Abstract

Serge Doubrovsky gives with Monster again the temptation autobiographical. It even seems that he has no control over this choice. Still, he has twenty-two years older than once, in 1948. He is a professor, husband, father and orphan. The question arises differently today: How to get rid of oneself, how to write, when to write another simultaneously. How to write at the same time his own biography and his mother's? We touch there, no doubt, the painful discovery of the writer during the years of psychoanalysis: it does not belong. Even when one is alone in his room, in front of a typewriter, and there is nobody to see you, you do not belong. The absurd self-seeking. The revelation of the absurd is usually the anxiety: the fear of dignity for Camus, the responsibility for Sartre. The never belong for Doubrovsky. Only subterfuge recover to others by creating a language, revise the material of his life, other lives, filling the void in itself.

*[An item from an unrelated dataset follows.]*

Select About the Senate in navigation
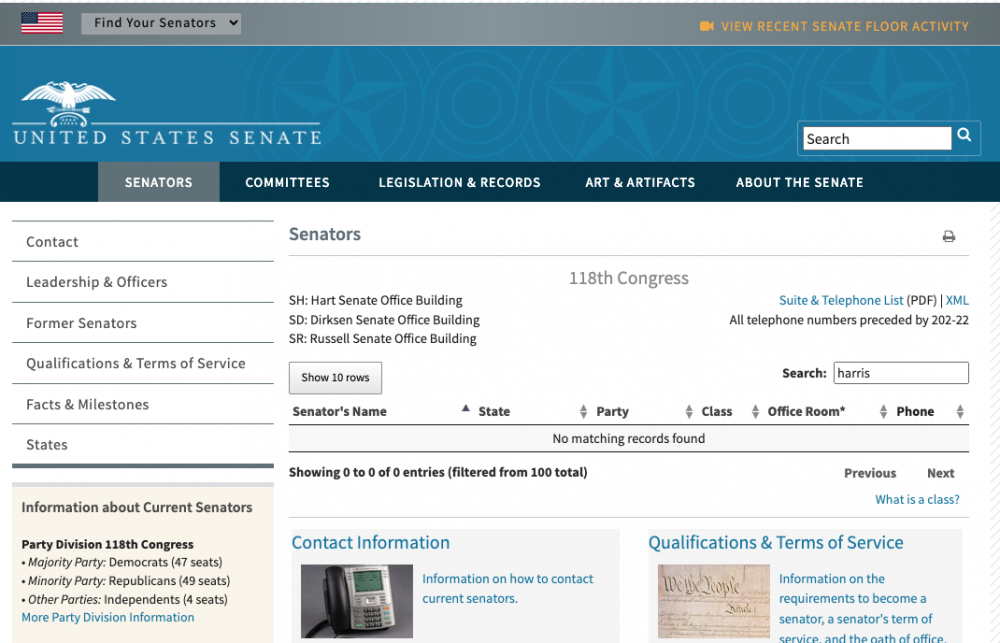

Even more than self-contemplation, the work is self-genesis whose starting point could be formulated as follows: given that we cannot be born alone, self-perpetuating, must speak memory for reinventing oneself. Monster is an excess of memory. An orgy of writing. This terrorism of writing, consciousness ex-jectant the other, not only falls in reminiscences written Sartre (Erostratus, The Age of Reason, Being and Nothingness: everything happens outside of consciousness) but also at a time when the literary experiment was fashion, Joyce's figures, Queneau, Ionesco, Beckett giving an image of writing as an experience in which the reader was not necessarily prompted to walk-in.